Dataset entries

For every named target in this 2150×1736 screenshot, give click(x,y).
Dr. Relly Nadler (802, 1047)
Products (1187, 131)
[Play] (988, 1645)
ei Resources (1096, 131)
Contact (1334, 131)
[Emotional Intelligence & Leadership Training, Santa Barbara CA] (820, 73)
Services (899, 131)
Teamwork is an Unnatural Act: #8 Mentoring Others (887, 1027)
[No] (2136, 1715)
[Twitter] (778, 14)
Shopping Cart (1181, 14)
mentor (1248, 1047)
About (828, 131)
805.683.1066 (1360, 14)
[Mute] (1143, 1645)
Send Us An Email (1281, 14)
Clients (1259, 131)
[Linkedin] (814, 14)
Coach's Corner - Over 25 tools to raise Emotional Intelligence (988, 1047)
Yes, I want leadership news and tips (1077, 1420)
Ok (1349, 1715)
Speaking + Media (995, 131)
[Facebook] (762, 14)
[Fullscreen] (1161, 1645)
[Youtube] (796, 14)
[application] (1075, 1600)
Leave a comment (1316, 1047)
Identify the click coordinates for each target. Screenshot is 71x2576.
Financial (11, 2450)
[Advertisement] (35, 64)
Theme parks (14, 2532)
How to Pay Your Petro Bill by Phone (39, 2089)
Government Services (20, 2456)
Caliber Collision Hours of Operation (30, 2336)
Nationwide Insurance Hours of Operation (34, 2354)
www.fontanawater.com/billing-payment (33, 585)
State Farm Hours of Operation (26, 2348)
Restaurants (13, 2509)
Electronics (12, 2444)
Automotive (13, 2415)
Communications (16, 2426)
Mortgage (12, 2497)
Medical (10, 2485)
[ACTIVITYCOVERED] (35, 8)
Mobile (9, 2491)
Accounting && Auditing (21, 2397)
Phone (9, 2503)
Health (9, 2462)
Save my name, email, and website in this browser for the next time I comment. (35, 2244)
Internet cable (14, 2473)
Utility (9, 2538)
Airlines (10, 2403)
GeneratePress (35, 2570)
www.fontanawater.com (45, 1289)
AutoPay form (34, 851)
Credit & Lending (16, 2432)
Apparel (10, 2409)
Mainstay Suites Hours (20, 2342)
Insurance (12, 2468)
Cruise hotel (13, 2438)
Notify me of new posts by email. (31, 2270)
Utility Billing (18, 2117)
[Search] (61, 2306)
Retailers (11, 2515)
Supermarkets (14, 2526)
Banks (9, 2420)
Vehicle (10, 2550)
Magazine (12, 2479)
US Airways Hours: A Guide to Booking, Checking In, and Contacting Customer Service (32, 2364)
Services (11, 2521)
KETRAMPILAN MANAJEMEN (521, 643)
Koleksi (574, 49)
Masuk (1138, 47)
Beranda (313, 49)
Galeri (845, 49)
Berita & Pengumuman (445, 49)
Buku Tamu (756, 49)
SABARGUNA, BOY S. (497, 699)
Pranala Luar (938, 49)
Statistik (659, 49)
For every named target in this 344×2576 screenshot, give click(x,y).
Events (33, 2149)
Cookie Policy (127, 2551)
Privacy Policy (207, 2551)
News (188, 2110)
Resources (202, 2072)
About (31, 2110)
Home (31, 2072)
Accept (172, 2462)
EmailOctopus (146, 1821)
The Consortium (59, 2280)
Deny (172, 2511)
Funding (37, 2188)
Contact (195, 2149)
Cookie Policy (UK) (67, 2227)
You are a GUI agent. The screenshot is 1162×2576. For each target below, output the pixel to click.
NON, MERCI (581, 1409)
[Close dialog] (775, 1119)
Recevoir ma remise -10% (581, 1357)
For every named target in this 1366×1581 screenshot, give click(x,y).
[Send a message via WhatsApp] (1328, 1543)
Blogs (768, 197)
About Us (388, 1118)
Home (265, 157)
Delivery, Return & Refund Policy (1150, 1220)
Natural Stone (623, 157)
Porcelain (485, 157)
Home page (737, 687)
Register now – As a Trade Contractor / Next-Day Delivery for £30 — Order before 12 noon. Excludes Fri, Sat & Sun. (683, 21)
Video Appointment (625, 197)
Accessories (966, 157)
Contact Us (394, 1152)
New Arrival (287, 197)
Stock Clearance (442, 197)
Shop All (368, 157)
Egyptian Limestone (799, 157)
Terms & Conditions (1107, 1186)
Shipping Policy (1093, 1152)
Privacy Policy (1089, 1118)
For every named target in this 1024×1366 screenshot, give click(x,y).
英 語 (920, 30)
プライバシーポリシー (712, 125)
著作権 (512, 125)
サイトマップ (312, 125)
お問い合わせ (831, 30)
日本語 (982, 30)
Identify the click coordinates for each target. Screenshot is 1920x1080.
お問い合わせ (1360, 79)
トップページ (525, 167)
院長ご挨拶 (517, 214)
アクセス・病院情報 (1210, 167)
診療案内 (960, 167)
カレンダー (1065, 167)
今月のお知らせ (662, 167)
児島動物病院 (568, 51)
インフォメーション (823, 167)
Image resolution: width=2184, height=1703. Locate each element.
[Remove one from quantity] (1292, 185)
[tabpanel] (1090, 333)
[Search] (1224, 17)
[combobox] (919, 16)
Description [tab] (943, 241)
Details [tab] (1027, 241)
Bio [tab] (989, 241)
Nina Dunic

[Problem to work on] Each line in the records above must be returned exactly as it stands.

[Answer to this task]
For every named target in this 2150×1736 screenshot, give click(x,y).
Dr. Relly Nadler (802, 1047)
Products (1187, 131)
[Play] (988, 1645)
ei Resources (1096, 131)
Contact (1334, 131)
[Emotional Intelligence & Leadership Training, Santa Barbara CA] (820, 73)
Services (899, 131)
Teamwork is an Unnatural Act: #8 Mentoring Others (887, 1027)
[No] (2136, 1715)
[Twitter] (778, 14)
Shopping Cart (1181, 14)
mentor (1248, 1047)
About (828, 131)
805.683.1066 (1360, 14)
[Mute] (1143, 1645)
Send Us An Email (1281, 14)
Clients (1259, 131)
[Linkedin] (814, 14)
Coach's Corner - Over 25 tools to raise Emotional Intelligence (988, 1047)
Yes, I want leadership news and tips (1077, 1420)
Ok (1349, 1715)
Speaking + Media (995, 131)
[Facebook] (762, 14)
[Fullscreen] (1161, 1645)
[Youtube] (796, 14)
[application] (1075, 1600)
Leave a comment (1316, 1047)
Identify the click coordinates for each target. Screenshot is 71x2576.
Financial (11, 2450)
[Advertisement] (35, 64)
Theme parks (14, 2532)
How to Pay Your Petro Bill by Phone (39, 2089)
Government Services (20, 2456)
Caliber Collision Hours of Operation (30, 2336)
Nationwide Insurance Hours of Operation (34, 2354)
www.fontanawater.com/billing-payment (33, 585)
State Farm Hours of Operation (26, 2348)
Restaurants (13, 2509)
Electronics (12, 2444)
Automotive (13, 2415)
Communications (16, 2426)
Mortgage (12, 2497)
Medical (10, 2485)
[ACTIVITYCOVERED] (35, 8)
Mobile (9, 2491)
Accounting && Auditing (21, 2397)
Phone (9, 2503)
Health (9, 2462)
Save my name, email, and website in this browser for the next time I comment. (35, 2244)
Internet cable (14, 2473)
Utility (9, 2538)
Airlines (10, 2403)
GeneratePress (35, 2570)
www.fontanawater.com (45, 1289)
AutoPay form (34, 851)
Credit & Lending (16, 2432)
Apparel (10, 2409)
Mainstay Suites Hours (20, 2342)
Insurance (12, 2468)
Cruise hotel (13, 2438)
Notify me of new posts by email. (31, 2270)
Utility Billing (18, 2117)
[Search] (61, 2306)
Retailers (11, 2515)
Supermarkets (14, 2526)
Banks (9, 2420)
Vehicle (10, 2550)
Magazine (12, 2479)
US Airways Hours: A Guide to Booking, Checking In, and Contacting Customer Service (32, 2364)
Services (11, 2521)
KETRAMPILAN MANAJEMEN (521, 643)
Koleksi (574, 49)
Masuk (1138, 47)
Beranda (313, 49)
Galeri (845, 49)
Berita & Pengumuman (445, 49)
Buku Tamu (756, 49)
SABARGUNA, BOY S. (497, 699)
Pranala Luar (938, 49)
Statistik (659, 49)
For every named target in this 344×2576 screenshot, give click(x,y).
Events (33, 2149)
Cookie Policy (127, 2551)
Privacy Policy (207, 2551)
News (188, 2110)
Resources (202, 2072)
About (31, 2110)
Home (31, 2072)
Accept (172, 2462)
EmailOctopus (146, 1821)
The Consortium (59, 2280)
Deny (172, 2511)
Funding (37, 2188)
Contact (195, 2149)
Cookie Policy (UK) (67, 2227)
You are a GUI agent. The screenshot is 1162×2576. For each target below, output the pixel to click.
NON, MERCI (581, 1409)
[Close dialog] (775, 1119)
Recevoir ma remise -10% (581, 1357)
For every named target in this 1366×1581 screenshot, give click(x,y).
[Send a message via WhatsApp] (1328, 1543)
Blogs (768, 197)
About Us (388, 1118)
Home (265, 157)
Delivery, Return & Refund Policy (1150, 1220)
Natural Stone (623, 157)
Porcelain (485, 157)
Home page (737, 687)
Register now – As a Trade Contractor / Next-Day Delivery for £30 — Order before 12 noon. Excludes Fri, Sat & Sun. (683, 21)
Video Appointment (625, 197)
Accessories (966, 157)
Contact Us (394, 1152)
New Arrival (287, 197)
Stock Clearance (442, 197)
Shop All (368, 157)
Egyptian Limestone (799, 157)
Terms & Conditions (1107, 1186)
Shipping Policy (1093, 1152)
Privacy Policy (1089, 1118)
For every named target in this 1024×1366 screenshot, give click(x,y).
英 語 (920, 30)
プライバシーポリシー (712, 125)
著作権 (512, 125)
サイトマップ (312, 125)
お問い合わせ (831, 30)
日本語 (982, 30)
Identify the click coordinates for each target. Screenshot is 1920x1080.
お問い合わせ (1360, 79)
トップページ (525, 167)
院長ご挨拶 (517, 214)
アクセス・病院情報 (1210, 167)
診療案内 (960, 167)
カレンダー (1065, 167)
今月のお知らせ (662, 167)
児島動物病院 (568, 51)
インフォメーション (823, 167)
Image resolution: width=2184, height=1703. Locate each element.
[Remove one from quantity] (1292, 185)
[tabpanel] (1090, 333)
[Search] (1224, 17)
[combobox] (919, 16)
Description [tab] (943, 241)
Details [tab] (1027, 241)
Bio [tab] (989, 241)
Nina Dunic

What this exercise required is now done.